Merck recently presented new efficacy data from its three Phase 3 clinical trials, showing that a relatively short course of treatment with Cladribine tablets led to long-term reductions in annualized relapse rate (ARR) in people with relapsing multiple sclerosis (RMS).
The data were given in two oral presentation at the 32nd Congress of the European Committee for Treatment and Research in Multiple Sclerosis (ECTRIMS 2016), which took place in London on Sept. 14-17.
The first presentation covered data from the two-year CLARITY EXTENSION (NCT00641537) trial, in which RMS patients in the placebo arm of CLARITY study (NCT00213135) were switched to Cladribine treatment. Results demonstrated these patients had significantly reduced ARR and were significantly more likely to be relapse-free at the end of the extension phase. In addition, ARR was maintained in patients who had received Cladribine tablets during the CLARITY trial and moved to placebo for the extension study.
Oral dosing was given for 20 days in each of these two-year studies, and, according to a Merck press release on the presentations, was seen to be effective in reducing the frequency of relapses and slowing disability progression for up to four years.
The second presentation reported data from the open-label maintenance phase of the ORACLE-MS study (NCT00725985). ORACLE found that patients with a first demyelinating event who were given Cladribine tablets saw their risk of disease progression to clinically definite MS significantly reduced in comparison to placebo. In the maintenance phase, patients who converted to clinically definite MS during the initial treatment period were moved to Rebif — an approved disease-modifying drug (interferon beta-1a) for the treatment of RMS — for a median of 56 weeks. The new data showed that patients given Cladribine tablets in the initial treatment phase had lower ARR over the maintenance period compared with those who initially received placebo (0.14 for Cladribine tablets 3.5 mg/kg [n=25], 0.24 for Cladribine tablets 5.25 mg/kg [n=24] and 0.42 for placebo [n=60]).
“Cladribine Tablets have a unique oral dosing schedule, with just two short treatment courses administered orally in years one and two. Together with more than 10,000 patient years of safety data and phase III efficacy data, these findings of lasting reductions in relapse rates support our belief that, if approved, Cladribine Tablets may serve as an important new advance for patients with relapsing-remitting MS,” Luciano Rossetti, Merck’s head of Global R&D for Biopharma businesses, said in the release.

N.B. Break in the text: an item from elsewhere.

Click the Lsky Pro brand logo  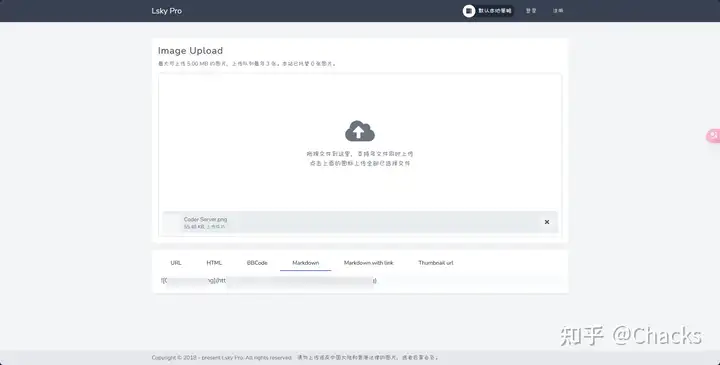coord(167,11)
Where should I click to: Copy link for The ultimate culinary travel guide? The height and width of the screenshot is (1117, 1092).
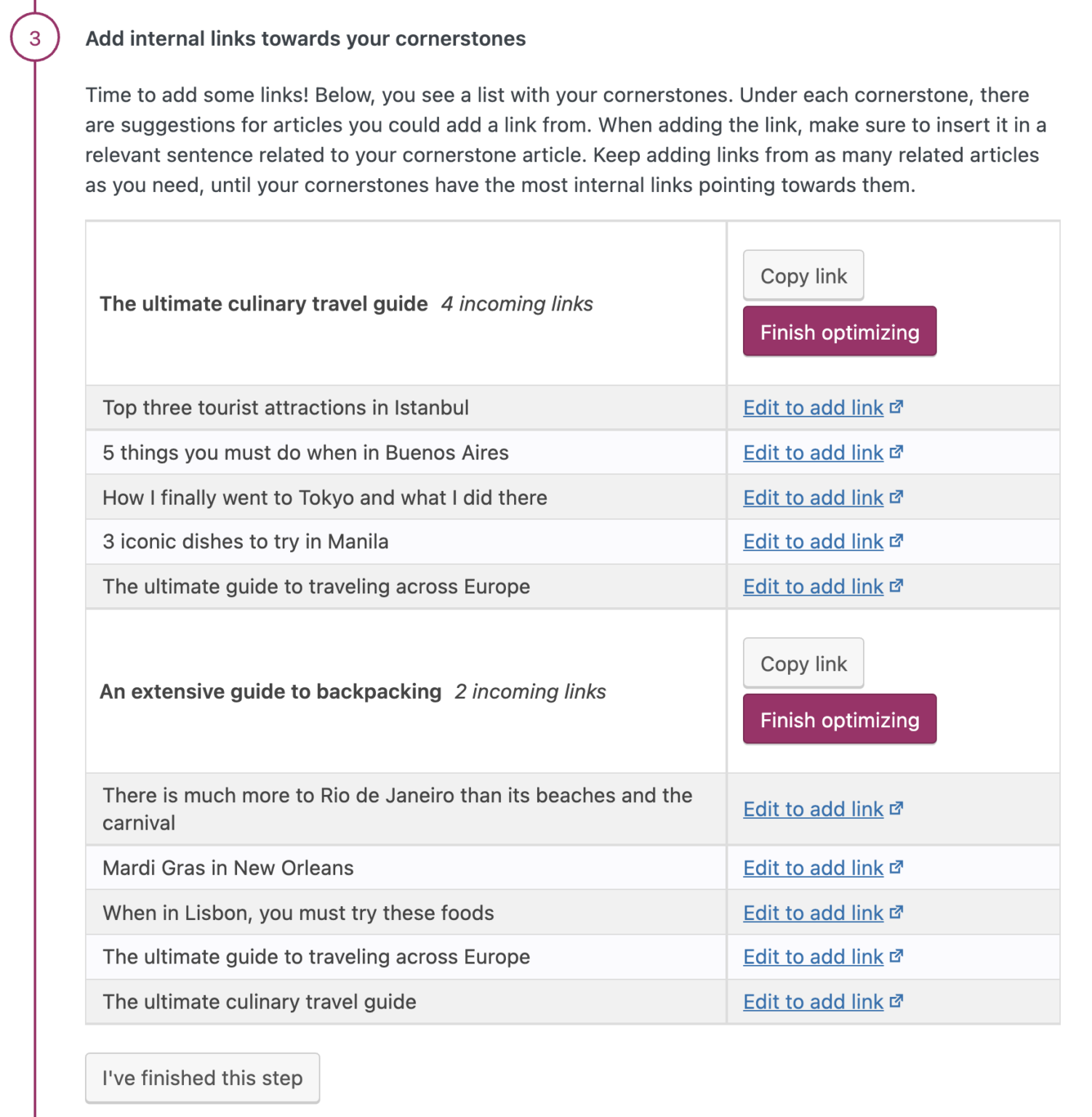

Cladribine is an investigational oral small molecule pro-drug that selectively and periodically targets lymphocytes thought to have a central role in the processes that advance MS.
“The results presented this week show that the clinical benefits of Cladribine Tablets can be maintained in most patients for an additional two years without the need for redosing,” said Dr. Giancarlo Comi, lead investigator of the studies, a professor of Neurology, chairman of the Department of Neurology, and director of the Institute of Experimental Neurology at Vita-Salute San Raffaele University, in Milan. “Although multiple therapies are available for patients with MS, there is still a large unmet need within this patient community, including for therapies that offer lasting benefits.”